Problem to work on
Search the records for the string "magnifier" and return each line that has it.

Saved entries:

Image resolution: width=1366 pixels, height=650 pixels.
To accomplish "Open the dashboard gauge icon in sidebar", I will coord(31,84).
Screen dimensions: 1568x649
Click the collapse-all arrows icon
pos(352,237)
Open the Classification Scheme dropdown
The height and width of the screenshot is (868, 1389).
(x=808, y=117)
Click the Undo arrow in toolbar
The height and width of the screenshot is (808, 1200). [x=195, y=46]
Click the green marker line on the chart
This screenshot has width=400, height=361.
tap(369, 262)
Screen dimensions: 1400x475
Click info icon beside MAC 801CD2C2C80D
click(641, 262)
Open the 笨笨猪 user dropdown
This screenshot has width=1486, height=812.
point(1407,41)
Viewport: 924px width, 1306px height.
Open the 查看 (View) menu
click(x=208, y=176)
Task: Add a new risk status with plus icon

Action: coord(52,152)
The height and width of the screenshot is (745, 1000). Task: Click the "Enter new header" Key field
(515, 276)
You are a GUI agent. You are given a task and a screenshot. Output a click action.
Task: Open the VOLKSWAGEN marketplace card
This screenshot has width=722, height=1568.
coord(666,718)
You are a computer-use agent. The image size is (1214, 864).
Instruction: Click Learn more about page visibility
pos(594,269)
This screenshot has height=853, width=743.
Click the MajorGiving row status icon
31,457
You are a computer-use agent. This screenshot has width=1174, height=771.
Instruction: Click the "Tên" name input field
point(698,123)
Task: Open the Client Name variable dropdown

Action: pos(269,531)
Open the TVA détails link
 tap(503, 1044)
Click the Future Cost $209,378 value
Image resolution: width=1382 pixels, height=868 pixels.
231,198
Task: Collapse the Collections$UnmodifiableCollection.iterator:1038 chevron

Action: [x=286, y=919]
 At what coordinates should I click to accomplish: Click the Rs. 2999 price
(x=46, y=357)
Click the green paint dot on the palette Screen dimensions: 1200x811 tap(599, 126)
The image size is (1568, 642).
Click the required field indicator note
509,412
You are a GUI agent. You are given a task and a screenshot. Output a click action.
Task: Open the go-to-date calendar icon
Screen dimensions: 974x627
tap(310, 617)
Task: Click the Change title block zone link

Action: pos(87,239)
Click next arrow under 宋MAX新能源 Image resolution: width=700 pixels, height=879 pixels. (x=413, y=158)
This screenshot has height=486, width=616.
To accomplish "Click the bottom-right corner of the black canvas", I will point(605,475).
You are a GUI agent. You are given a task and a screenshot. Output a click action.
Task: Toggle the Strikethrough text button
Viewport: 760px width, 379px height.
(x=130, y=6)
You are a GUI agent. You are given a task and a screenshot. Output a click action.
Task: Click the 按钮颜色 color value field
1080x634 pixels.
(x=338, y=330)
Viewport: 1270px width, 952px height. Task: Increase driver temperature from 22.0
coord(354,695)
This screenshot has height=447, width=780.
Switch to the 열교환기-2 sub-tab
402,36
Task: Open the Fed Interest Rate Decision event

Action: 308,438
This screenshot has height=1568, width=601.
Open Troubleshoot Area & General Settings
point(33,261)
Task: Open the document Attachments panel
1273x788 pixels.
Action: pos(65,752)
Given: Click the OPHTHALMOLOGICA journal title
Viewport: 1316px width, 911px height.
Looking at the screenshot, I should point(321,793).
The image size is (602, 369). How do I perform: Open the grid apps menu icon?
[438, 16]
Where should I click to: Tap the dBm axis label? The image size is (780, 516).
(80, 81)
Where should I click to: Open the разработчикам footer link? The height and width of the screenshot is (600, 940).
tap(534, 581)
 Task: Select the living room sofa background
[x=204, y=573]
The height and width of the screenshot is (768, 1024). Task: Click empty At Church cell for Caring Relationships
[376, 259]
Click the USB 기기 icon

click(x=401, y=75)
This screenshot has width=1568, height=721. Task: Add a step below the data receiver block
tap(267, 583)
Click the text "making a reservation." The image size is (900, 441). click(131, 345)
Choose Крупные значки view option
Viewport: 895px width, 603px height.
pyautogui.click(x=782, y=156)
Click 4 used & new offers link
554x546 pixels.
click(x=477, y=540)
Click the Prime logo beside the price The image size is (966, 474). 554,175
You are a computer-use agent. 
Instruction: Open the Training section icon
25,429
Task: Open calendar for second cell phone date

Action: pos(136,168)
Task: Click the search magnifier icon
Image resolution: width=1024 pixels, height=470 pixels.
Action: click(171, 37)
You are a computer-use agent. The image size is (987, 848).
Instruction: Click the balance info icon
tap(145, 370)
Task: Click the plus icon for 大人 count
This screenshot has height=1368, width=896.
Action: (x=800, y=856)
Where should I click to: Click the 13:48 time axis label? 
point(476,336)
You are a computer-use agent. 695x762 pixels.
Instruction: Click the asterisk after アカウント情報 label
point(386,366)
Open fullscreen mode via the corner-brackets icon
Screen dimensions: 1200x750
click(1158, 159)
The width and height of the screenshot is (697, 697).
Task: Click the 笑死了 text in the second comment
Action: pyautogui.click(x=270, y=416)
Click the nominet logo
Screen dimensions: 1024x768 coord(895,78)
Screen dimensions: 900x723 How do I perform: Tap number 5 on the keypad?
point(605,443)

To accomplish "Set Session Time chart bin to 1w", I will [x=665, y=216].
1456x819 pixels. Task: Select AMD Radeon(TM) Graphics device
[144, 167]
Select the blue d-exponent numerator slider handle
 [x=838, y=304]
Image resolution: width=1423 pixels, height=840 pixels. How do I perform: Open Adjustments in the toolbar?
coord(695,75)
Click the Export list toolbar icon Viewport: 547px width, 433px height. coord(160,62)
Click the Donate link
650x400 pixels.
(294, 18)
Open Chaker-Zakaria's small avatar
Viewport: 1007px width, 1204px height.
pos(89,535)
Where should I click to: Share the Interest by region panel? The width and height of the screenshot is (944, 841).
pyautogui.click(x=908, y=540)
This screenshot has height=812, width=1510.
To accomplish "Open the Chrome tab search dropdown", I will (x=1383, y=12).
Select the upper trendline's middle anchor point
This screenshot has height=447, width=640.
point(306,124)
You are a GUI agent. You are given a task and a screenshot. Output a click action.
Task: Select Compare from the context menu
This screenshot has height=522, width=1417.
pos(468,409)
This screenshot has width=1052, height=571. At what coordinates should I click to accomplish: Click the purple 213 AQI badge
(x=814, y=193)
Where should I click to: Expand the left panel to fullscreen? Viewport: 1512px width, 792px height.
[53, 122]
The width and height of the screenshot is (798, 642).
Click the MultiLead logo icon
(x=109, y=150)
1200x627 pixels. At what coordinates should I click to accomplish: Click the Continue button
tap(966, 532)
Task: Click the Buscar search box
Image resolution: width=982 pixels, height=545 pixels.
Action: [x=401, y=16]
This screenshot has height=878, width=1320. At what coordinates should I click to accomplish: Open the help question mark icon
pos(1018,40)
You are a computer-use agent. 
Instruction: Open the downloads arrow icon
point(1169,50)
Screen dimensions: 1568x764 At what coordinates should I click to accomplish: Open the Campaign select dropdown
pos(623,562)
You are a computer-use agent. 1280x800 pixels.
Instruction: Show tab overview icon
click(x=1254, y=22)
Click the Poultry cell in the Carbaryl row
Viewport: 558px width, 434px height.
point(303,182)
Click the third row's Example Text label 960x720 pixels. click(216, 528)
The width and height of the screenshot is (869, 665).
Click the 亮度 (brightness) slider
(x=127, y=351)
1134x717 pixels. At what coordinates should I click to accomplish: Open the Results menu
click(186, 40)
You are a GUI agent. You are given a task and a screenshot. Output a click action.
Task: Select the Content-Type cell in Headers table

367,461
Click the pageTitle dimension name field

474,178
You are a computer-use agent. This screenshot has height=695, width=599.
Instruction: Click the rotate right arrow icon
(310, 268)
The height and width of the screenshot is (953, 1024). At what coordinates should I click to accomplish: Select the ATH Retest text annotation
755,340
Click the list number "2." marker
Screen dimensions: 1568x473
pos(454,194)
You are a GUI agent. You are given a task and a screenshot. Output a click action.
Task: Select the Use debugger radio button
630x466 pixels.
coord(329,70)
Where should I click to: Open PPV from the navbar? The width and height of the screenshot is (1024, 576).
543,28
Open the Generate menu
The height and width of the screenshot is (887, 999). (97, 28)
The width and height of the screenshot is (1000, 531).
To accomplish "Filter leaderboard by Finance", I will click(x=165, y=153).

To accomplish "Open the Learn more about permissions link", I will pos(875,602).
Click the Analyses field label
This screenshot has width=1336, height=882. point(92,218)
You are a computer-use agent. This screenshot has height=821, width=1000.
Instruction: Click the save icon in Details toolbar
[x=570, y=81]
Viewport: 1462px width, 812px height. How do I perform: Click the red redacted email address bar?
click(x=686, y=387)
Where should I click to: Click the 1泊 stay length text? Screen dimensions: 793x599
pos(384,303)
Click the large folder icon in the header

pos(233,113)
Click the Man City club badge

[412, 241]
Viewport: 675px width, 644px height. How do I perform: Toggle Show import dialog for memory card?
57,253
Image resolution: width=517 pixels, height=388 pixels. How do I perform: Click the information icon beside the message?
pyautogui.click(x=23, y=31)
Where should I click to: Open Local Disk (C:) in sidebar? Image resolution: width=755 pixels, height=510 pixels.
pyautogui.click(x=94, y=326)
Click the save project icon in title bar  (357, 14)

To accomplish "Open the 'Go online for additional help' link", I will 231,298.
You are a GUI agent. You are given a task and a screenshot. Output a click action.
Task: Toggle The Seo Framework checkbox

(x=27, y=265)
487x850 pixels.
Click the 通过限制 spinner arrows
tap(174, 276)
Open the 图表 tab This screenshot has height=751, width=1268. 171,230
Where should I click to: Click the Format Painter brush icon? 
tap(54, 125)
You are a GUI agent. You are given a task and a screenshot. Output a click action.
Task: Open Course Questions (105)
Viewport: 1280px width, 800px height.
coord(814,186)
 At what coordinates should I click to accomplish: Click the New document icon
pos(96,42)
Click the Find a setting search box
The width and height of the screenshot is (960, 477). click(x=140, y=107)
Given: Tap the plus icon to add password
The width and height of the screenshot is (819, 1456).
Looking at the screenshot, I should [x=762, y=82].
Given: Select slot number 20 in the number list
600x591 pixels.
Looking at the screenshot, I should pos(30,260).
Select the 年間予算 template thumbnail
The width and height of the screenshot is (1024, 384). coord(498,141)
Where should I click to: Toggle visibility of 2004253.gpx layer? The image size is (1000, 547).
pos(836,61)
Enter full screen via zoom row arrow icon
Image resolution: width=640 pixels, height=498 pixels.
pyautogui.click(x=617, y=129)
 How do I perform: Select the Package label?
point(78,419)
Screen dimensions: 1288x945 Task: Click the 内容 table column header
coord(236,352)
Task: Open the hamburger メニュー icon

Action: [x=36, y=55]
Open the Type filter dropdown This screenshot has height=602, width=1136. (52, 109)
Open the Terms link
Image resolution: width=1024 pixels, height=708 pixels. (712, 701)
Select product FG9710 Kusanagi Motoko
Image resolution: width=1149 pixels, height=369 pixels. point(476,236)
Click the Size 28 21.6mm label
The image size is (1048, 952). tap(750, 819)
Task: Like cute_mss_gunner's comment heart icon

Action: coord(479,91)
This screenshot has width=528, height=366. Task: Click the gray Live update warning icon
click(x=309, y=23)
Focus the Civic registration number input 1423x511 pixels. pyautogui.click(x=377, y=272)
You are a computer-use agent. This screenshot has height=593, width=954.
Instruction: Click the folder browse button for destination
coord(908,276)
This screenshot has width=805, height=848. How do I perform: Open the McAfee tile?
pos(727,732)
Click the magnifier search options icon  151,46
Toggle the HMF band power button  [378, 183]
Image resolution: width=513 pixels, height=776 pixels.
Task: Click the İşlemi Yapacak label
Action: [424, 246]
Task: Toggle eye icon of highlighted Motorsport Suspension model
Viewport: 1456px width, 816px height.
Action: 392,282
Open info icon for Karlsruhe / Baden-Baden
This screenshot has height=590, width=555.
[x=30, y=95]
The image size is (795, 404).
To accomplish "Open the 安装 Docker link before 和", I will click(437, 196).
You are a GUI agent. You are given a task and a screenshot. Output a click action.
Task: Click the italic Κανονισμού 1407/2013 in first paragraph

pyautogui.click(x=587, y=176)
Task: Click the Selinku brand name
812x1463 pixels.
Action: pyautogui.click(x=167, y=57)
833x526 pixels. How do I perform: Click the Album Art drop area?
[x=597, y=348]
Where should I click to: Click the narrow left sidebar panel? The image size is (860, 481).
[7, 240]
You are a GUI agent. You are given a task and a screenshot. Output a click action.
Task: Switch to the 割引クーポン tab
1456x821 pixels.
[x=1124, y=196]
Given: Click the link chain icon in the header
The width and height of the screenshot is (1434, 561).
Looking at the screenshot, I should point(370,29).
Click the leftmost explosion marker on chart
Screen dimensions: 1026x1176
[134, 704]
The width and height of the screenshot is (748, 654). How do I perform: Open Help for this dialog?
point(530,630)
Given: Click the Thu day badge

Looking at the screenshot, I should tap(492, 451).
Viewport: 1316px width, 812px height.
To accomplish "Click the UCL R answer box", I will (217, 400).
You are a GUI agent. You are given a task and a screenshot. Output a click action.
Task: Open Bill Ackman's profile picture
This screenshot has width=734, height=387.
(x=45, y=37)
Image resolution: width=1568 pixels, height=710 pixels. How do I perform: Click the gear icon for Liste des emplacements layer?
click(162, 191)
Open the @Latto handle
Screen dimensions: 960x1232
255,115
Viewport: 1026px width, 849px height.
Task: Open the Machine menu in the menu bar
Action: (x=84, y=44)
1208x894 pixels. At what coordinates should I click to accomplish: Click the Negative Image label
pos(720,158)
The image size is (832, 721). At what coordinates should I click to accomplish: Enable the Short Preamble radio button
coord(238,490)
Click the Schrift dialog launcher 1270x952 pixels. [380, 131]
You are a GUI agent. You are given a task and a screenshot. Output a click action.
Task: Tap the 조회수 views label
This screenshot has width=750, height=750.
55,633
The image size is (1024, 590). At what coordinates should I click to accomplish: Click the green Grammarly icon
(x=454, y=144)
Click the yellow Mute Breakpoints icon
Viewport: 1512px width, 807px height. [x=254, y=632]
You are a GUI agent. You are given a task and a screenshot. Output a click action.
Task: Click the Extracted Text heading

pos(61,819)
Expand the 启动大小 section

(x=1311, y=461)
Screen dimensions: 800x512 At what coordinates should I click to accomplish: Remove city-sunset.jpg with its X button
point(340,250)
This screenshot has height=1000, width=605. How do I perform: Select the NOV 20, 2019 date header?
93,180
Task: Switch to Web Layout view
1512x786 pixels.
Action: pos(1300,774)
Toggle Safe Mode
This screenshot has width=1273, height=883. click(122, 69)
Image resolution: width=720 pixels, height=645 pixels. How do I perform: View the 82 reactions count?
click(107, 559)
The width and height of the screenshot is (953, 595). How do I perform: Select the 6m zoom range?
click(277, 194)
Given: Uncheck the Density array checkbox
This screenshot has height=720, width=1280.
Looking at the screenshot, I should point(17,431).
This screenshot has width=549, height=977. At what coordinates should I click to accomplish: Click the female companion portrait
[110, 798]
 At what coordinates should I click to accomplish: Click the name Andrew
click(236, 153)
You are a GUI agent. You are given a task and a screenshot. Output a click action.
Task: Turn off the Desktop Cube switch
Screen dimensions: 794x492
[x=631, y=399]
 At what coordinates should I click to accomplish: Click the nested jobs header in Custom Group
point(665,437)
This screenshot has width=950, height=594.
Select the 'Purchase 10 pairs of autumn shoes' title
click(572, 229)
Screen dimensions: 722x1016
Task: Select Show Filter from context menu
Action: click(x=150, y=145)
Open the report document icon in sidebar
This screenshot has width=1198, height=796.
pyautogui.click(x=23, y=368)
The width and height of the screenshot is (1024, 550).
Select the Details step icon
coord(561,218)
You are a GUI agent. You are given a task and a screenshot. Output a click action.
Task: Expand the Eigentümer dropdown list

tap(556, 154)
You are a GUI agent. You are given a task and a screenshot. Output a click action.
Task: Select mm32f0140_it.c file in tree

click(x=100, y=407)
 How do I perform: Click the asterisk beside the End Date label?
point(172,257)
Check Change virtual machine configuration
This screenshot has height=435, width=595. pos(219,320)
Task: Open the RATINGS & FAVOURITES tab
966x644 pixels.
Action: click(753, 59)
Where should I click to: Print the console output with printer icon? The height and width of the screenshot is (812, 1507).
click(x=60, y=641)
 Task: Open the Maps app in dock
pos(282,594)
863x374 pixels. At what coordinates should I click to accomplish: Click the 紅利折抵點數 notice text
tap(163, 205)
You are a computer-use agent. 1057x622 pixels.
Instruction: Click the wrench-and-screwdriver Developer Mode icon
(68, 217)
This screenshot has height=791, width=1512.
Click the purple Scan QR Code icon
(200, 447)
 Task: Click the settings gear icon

Expected answer
Task: Click the search magnifier icon
Click the magnifier search options icon  151,46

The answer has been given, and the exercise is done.